Hice el amago de irme, pero empecé a pensar en las pocas posibilidades de sobrevivir que tendría el animal dado su lamentable estado. De modo que fui al paquistaní más cercano, compré una bayeta grande y pedí una bolsa de plástico para poder envolverlo y llevármelo (así amortiguaba su cuerpo y, dicho sea de paso, me aseguraba yo de no tener que cantar la de "bicho malo pillé"). Temía que al volver hubiera muerto, pero seguía vivo y resistiendo. Volví a consultar mi teléfono para localizar la clínica veterinaria más cercana, levanté al pájaro del suelo y caminé varias manzanas con él hasta llegar a mi destino. La gente se me quedaba mirando por la calle. Seguramente la imagen era curiosa, dado el contraste entre mi camisa de cuadros abotonada, mis pantalones "de raya" y el aspecto sucio, mojado y lamentable que tenía la rapaz. Mientras caminaba el pájaro tenía los ojos cerrados; la única señal de que estaba vivo era su respiración, que sentía yo en mis manos. De vez en cuando lo alzaba y lo miraba cara a cara para examinarlo; entonces abría los ojos, unos ojos grandes y negros, y me miraba sin miedo. En un par de ocasiones forcejeó para escapar de mis manos, lo que demostraba que aun le quedaban fuerzas. La segunda vez lo consiguió y, en lugar de salir volando como evidentemente era su intención, cayó al suelo dando un golpe seco contra la acera. Pero ahí seguía, respirando, con los ojos abiertos, como si el golpe no fuera nada. Lo volví a coger y en unos minutos llegué a la clínica. "Solo gatos y perros", se limitó a decir el hombre que estaba en recepción. Volví a localizar otra clínica cercana. Me atendió un señor con bata blanca que insistió en que el pájaro estaba casi muerto, a pesar de que le dije que le quedaban energías. "No merece la pena, hágame caso. Lo mejor es sacrificarlo". El pájaro seguía en mis manos con los ojos abiertos de par en par. ¿Cómo sacrificar a una criatura que rebosa vitalidad? No era posible. Le pregunté al hombre qué opciones tenía, dado que no quería atenderme. Me miró como si yo estuviera loco y me mandó al centro de especies exóticas. "Allí sabrán qué hacer con tu pájaro", dijo.

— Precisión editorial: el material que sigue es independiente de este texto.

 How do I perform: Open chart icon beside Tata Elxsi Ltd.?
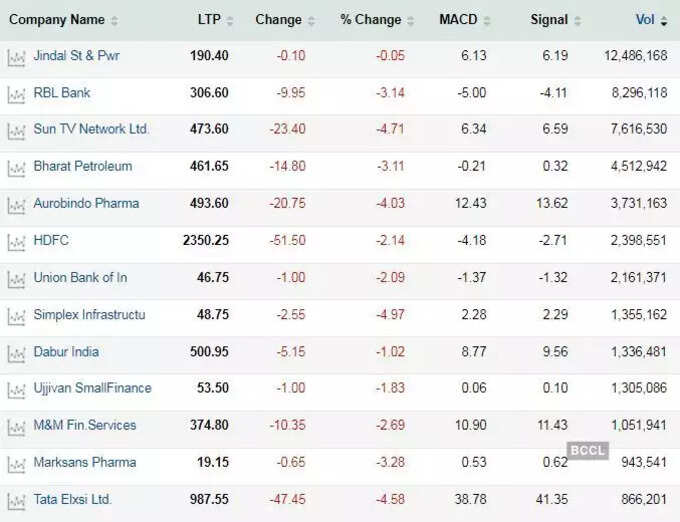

El centro estaba lejos, así que cogí un taxi. Tras 15 minutos llegué. La taxista era una señora que escuchó lo que yo estaba haciendo y al final del viaje no aceptó mi dinero. "No te voy a cobrar por salvar a un animal", me dijo para mi sorpresa. Como ni siquiera sabía si llevaba suficiente para pagar el viaje, no insistí y me bajé tras darle las gracias. En el centro me encontré a una mujer joven con una bata verde que inmediatamente me hizo un presupuesto estimado: 28 euros por cada día de ingreso del animal hasta su total recuperación, unos 30 en medicamentos y unos 60 euros por una radiografía y otras "pruebas de imagen" que pudieran ser necesarias. Pensé en la criatura mirando con extrañeza un aparato de rayos x mientras era examinada. A punto estuve de aceptar, no era menester abandonar al pájaro después de más de una hora dando vueltas para salvarlo. Entonces me dijo que, dado que el animal no era mio, lo más normal es llamar al servicio de recogida de animales, que vendrían a recogerlo donde yo estuviera y le darían atención médica. Me pareció la opción más apropiada, de modo que busqué el número del centro en internet con el móvil (nunca me ha resultado más útil el dichoso cacharro) y esperé. Durante ese tiempo estuve con el pájaro en una zona de la calle entre el sol y la sombra; el frío podría haberle producido una bajada de tensión y el sol directo un golpe de calor, así que me pareció lo más correcto. En 20 minutos se presentó una muchacha joven que conducía una furgoneta llena de jaulas para perros, gatos y pájaros. Le dije lo que uno de los veterinarios me había propuesto (acabar con él) y su cara mostró una clara expresión de asco hacia aquel hombre. Con suavidad recogió al ave de mis manos y la metió en una jaula, asegurándome que se haría todo lo posible y que no se lo veía en tan mal estado. "Ahora mismo va directamente a una perrera, pero en seguida lo derivarán a un centro de aves", me dijo. Me vino a la mente la imagen del pájaro ahí en la perrera, entre ladridos, como un paria, esperando un nuevo destino.
Ignoro lo que ha sido del pájaro. Quizás a estas horas ya esté muerto; o quizás haya sobrevivido después de todo. Es mi predilección creer lo segundo, que se recuperará de sus heridas, que se convertirá en un ave cazadora grande y rebosante, que mientras viva llevará consigo la marca indiferente de unas manos anónimas que, en un momento dado, le salvaron la vida.